Dr Evil, the Greek God Zeus, an illiterate caveman and a robotic dog banded together to hail the EV revolution Sunday night at the Super Bowl.
Automakers have a long history of advertising their best sellers at America’s biggest sporting event, where every year more than 100 million viewers tune in to watch a game of football and its famous lineup of commercials. This year a 30-second spot sold for between $6.5M and $7M a pop. The pressure to deliver is thus immense and what brands decide to focus on says a lot about where they and their industry are headed.
No surprise then that EVs played such a central role in last night’s commercial entertainment. Automakers are investing tens of billions of dollars to transition to an EV future in the next five to 10 years and they’re doing this in anticipation of consumer demand and interest, rather than in response to it. The vast majority of people on the planet, including viewers of the Super Bowl, still drive cars that run on fossil fuels and most of them aren’t so overwhelmed by the idea of global warming that they’re dead set on going electric.

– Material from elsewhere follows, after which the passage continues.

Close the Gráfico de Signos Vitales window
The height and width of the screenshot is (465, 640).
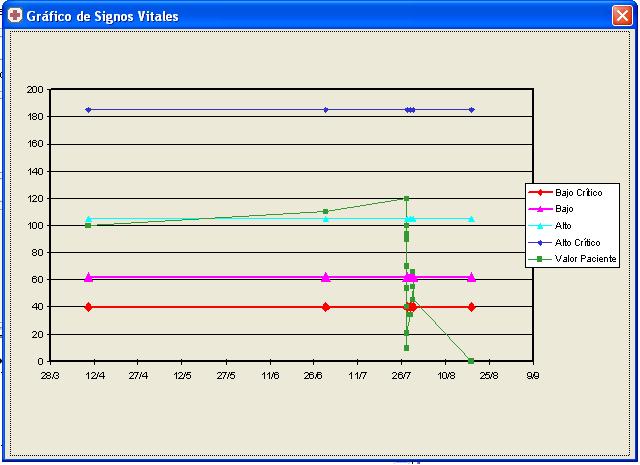coord(622,16)
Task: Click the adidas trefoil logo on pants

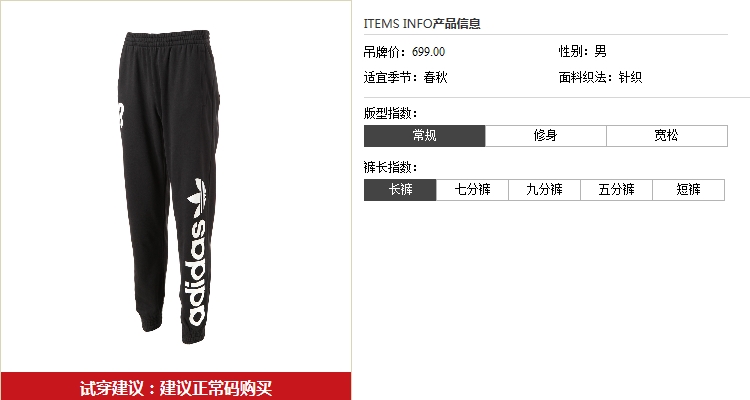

It’s imperative, therefore, that automakers create a mainstream movement for EVs, complete with financial and cultural relevance to a diverse array of customers. No better place to start than the Super Bowl. The automakers who advertised EVs last night included General Motors, BMW, Polestar, Kia, Chevrolet and Toyota. The latter sponsored the halftime show, complete with an electric pickup truck that scooted across the screen after the halftime entertainers, Dr Dre and Snoop Dog, exited stage left.
In General Motors’ ad, Dr Evil of the Austin Powers film series takes over GM headquarters, only to discover that he’s now in charge of a company that’s going electric to save the world from global warming. “I’m sorry, I’m no longer Doctor Evil, I’m Doctor Good now? I didn’t get the memo.” Ultimately, he gets onboard with the revolution. “We’re going all electric!” he declares.
For its ad, Toyota lined up Tommy Lee Jones, Rashida Jones and Leslie Jones to have a race between an old ICE Toyota Tundra and a newfangled Solar Octane Orange TRD Pro that runs on a V6 hybrid engine. In BMW’s ad, Arnold Schwarzenegger plays Zeus, the Greek God of lightning, and Selma Hayek plays his wife Hera, both of whom rely on EVs to get their morning coffee. “Something electric is brewing,” says BMW.
Chevrolet highlighted its all-electric Silverado pickup on a cross country road trip. EV start-up Polestar jumped into the Super Bowl mix for the first time with a 30 second ad listing all the things it is not. “No: stunts, surprises, super models, comebacks, special effects, dance numbers, heartstrings…” the list went on and on.
Perhaps the most memorable EV ad of the night came from Kia, which enlisted the services of an adorable robotic puppy hoping to get purchased from a store shelf. Ultimately it takes matters into its own hands when it spies a Kia EV6 driving by. The Robo Dog breaks free, streams down the road in hot pursuit, busts through delivery boxes, rides an elevator to the top of a building and takes flight hoping to soar through the EV’s sunroof. Robo Dog’s battery dies mid-flight and it comes up just short but the EV driver comes to its rescue, plugs it in and straps the puppy into the passenger seat. Goofy? Sure. Sweet? Yes. Effective? We’ll see.
Automakers are yet to discover the magic formula for how to advertise EVs to the masses but if this Super Bowl was any indication, they’ll keep trying until they figure it out.